#### TASK INPUT ####
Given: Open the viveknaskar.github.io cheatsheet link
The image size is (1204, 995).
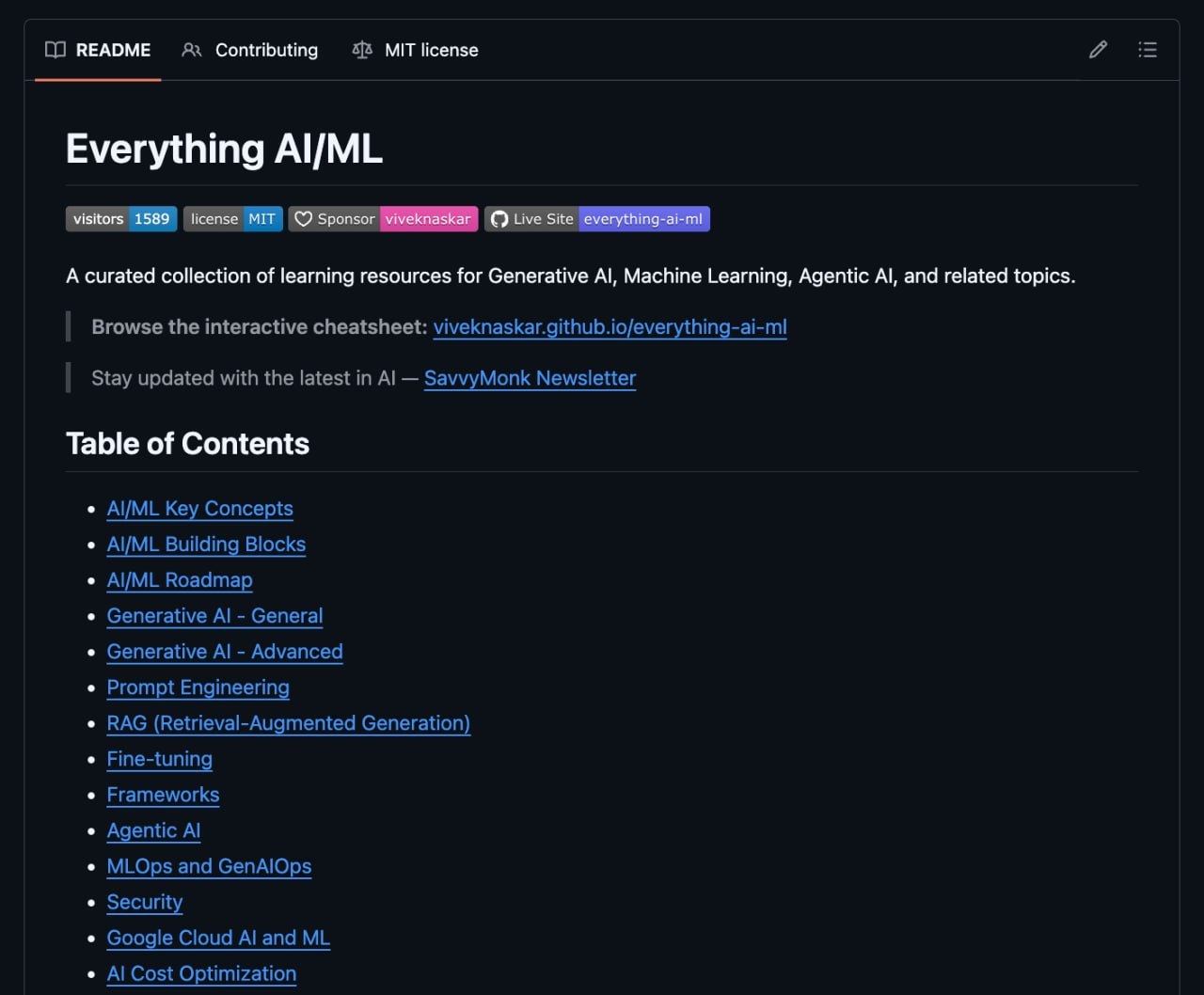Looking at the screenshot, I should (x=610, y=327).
####
#### TASK INPUT ####
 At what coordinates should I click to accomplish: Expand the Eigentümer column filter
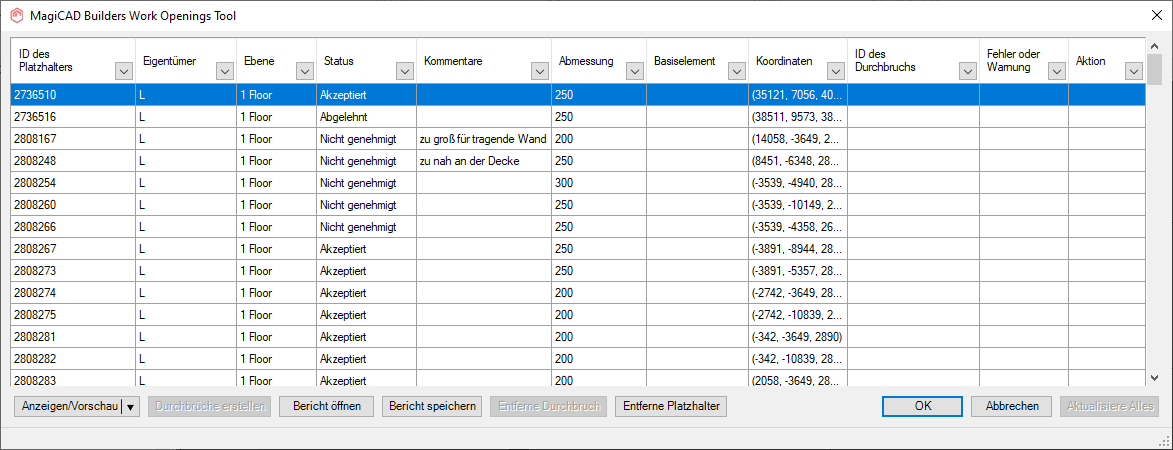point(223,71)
####
#### TASK INPUT ####
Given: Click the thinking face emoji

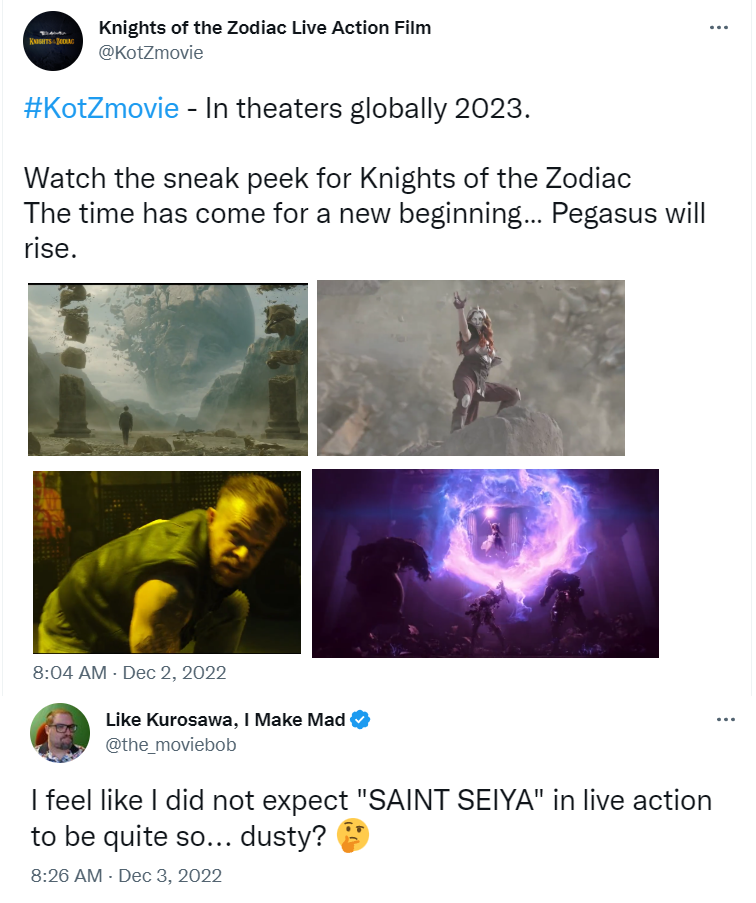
####
* WHAT YOU HAVE TO DO *
Which lines in the material above include the string "Given"? Pull them out.

* RESPONSE TO THE EXERCISE *
Given: Open the viveknaskar.github.io cheatsheet link
Given: Click the thinking face emoji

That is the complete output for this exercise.